* **Exercise aim**: Using the records below, output the stretch that opens with the line containing "At what coordinates should I click to accomplish: Click" and closes with the line containing "You are a computer-use agent. 1024x484", exactly and including both lines, with nothing more.

* **Dataset records**:
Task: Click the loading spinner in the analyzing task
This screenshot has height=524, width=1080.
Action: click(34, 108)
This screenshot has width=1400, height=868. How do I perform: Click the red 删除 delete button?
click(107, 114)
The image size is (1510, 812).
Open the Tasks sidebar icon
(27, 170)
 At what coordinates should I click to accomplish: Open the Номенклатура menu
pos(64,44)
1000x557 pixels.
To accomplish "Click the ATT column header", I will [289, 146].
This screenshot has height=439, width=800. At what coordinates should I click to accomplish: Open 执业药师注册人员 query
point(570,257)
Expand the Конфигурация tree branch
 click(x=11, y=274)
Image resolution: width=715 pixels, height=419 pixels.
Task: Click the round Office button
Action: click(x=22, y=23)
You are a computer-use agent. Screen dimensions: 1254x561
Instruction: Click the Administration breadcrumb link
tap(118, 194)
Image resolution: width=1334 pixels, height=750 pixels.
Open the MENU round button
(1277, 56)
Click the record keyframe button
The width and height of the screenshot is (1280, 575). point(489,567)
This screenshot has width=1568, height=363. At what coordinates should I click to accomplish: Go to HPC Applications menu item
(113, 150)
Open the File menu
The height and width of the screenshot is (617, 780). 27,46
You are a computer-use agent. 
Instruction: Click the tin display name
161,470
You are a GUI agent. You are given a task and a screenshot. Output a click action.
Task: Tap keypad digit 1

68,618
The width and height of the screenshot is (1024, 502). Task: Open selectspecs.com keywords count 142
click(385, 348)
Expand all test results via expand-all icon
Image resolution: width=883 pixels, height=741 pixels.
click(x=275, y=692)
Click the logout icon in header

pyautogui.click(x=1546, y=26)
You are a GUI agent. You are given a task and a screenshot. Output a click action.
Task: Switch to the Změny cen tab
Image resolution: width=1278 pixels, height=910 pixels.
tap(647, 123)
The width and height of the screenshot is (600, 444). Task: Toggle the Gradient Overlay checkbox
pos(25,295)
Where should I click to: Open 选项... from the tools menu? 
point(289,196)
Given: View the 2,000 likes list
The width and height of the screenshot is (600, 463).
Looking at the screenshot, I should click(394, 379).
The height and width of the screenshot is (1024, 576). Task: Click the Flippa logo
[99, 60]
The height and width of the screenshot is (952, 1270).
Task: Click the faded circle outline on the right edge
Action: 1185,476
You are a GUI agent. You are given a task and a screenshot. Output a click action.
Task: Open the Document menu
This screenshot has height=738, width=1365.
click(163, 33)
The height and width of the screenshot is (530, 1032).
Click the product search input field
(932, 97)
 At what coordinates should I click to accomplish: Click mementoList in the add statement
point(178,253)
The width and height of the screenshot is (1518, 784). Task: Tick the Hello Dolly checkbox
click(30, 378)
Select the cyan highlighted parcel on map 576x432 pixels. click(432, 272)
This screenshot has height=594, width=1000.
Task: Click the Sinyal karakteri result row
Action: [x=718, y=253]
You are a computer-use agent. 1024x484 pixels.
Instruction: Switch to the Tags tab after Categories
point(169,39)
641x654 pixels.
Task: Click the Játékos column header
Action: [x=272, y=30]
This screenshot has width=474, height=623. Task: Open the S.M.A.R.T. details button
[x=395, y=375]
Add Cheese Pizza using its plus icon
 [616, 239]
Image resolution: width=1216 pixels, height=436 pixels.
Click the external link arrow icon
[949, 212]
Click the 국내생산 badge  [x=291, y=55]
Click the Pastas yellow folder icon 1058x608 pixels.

* **Task solution**:
 At what coordinates should I click to accomplish: Click mementoList in the add statement
point(178,253)
The width and height of the screenshot is (1518, 784). Task: Tick the Hello Dolly checkbox
click(30, 378)
Select the cyan highlighted parcel on map 576x432 pixels. click(432, 272)
This screenshot has height=594, width=1000.
Task: Click the Sinyal karakteri result row
Action: [x=718, y=253]
You are a computer-use agent. 1024x484 pixels.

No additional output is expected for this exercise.